### Assigned task:
Repeat each entry below without omitting a single word.
┌────────
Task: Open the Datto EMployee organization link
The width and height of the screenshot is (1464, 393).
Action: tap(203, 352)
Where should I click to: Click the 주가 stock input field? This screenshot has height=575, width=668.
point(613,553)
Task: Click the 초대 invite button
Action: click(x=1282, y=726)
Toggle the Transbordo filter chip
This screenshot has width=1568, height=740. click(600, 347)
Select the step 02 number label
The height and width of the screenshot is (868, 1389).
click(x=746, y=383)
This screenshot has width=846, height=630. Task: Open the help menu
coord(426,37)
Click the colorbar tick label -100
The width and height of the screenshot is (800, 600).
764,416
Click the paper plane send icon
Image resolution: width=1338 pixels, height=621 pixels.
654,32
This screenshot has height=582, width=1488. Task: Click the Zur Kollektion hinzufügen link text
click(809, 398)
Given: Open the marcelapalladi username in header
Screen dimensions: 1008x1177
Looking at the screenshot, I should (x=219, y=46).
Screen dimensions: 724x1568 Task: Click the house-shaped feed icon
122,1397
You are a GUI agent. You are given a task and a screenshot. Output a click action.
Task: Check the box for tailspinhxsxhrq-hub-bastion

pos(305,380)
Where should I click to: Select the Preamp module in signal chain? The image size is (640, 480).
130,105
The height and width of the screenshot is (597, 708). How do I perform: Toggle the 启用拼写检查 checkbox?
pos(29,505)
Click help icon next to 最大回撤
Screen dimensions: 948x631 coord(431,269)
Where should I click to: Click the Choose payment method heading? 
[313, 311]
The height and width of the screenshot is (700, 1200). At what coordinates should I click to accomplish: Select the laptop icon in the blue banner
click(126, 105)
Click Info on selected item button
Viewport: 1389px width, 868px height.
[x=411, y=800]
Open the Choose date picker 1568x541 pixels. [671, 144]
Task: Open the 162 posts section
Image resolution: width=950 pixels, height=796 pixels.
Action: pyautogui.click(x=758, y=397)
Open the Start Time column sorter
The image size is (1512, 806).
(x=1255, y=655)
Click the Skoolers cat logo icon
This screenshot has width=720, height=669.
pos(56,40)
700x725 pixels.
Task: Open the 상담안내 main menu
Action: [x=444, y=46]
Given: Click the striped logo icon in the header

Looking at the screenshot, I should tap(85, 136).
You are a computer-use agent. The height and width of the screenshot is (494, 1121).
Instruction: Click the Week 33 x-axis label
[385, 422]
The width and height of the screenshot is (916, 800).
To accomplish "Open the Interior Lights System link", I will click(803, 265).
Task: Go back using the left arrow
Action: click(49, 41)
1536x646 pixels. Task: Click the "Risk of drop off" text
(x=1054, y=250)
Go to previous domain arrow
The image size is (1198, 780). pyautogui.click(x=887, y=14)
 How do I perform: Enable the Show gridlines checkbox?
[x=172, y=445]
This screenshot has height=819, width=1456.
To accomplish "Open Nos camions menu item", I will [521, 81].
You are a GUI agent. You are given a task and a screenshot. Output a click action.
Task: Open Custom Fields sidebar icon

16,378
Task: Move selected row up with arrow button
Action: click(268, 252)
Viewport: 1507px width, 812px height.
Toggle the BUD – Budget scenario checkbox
└────────
### Result for this exercise:
Task: Open the Datto EMployee organization link
The width and height of the screenshot is (1464, 393).
Action: tap(203, 352)
Where should I click to: Click the 주가 stock input field? This screenshot has height=575, width=668.
point(613,553)
Task: Click the 초대 invite button
Action: click(x=1282, y=726)
Toggle the Transbordo filter chip
This screenshot has width=1568, height=740. click(600, 347)
Select the step 02 number label
The height and width of the screenshot is (868, 1389).
click(x=746, y=383)
This screenshot has width=846, height=630. Task: Open the help menu
coord(426,37)
Click the colorbar tick label -100
The width and height of the screenshot is (800, 600).
764,416
Click the paper plane send icon
Image resolution: width=1338 pixels, height=621 pixels.
654,32
This screenshot has height=582, width=1488. Task: Click the Zur Kollektion hinzufügen link text
click(809, 398)
Given: Open the marcelapalladi username in header
Screen dimensions: 1008x1177
Looking at the screenshot, I should (x=219, y=46).
Screen dimensions: 724x1568 Task: Click the house-shaped feed icon
122,1397
You are a GUI agent. You are given a task and a screenshot. Output a click action.
Task: Check the box for tailspinhxsxhrq-hub-bastion

pos(305,380)
Where should I click to: Select the Preamp module in signal chain? The image size is (640, 480).
130,105
The height and width of the screenshot is (597, 708). How do I perform: Toggle the 启用拼写检查 checkbox?
pos(29,505)
Click help icon next to 最大回撤
Screen dimensions: 948x631 coord(431,269)
Where should I click to: Click the Choose payment method heading? 
[313, 311]
The height and width of the screenshot is (700, 1200). At what coordinates should I click to accomplish: Select the laptop icon in the blue banner
click(126, 105)
Click Info on selected item button
Viewport: 1389px width, 868px height.
[x=411, y=800]
Open the Choose date picker 1568x541 pixels. [671, 144]
Task: Open the 162 posts section
Image resolution: width=950 pixels, height=796 pixels.
Action: pyautogui.click(x=758, y=397)
Open the Start Time column sorter
The image size is (1512, 806).
(x=1255, y=655)
Click the Skoolers cat logo icon
This screenshot has width=720, height=669.
pos(56,40)
700x725 pixels.
Task: Open the 상담안내 main menu
Action: [x=444, y=46]
Given: Click the striped logo icon in the header

Looking at the screenshot, I should tap(85, 136).
You are a computer-use agent. The height and width of the screenshot is (494, 1121).
Instruction: Click the Week 33 x-axis label
[385, 422]
The width and height of the screenshot is (916, 800).
To accomplish "Open the Interior Lights System link", I will click(803, 265).
Task: Go back using the left arrow
Action: click(49, 41)
1536x646 pixels. Task: Click the "Risk of drop off" text
(x=1054, y=250)
Go to previous domain arrow
The image size is (1198, 780). pyautogui.click(x=887, y=14)
 How do I perform: Enable the Show gridlines checkbox?
[x=172, y=445]
This screenshot has height=819, width=1456.
To accomplish "Open Nos camions menu item", I will [521, 81].
You are a GUI agent. You are given a task and a screenshot. Output a click action.
Task: Open Custom Fields sidebar icon

16,378
Task: Move selected row up with arrow button
Action: click(268, 252)
Viewport: 1507px width, 812px height.
Toggle the BUD – Budget scenario checkbox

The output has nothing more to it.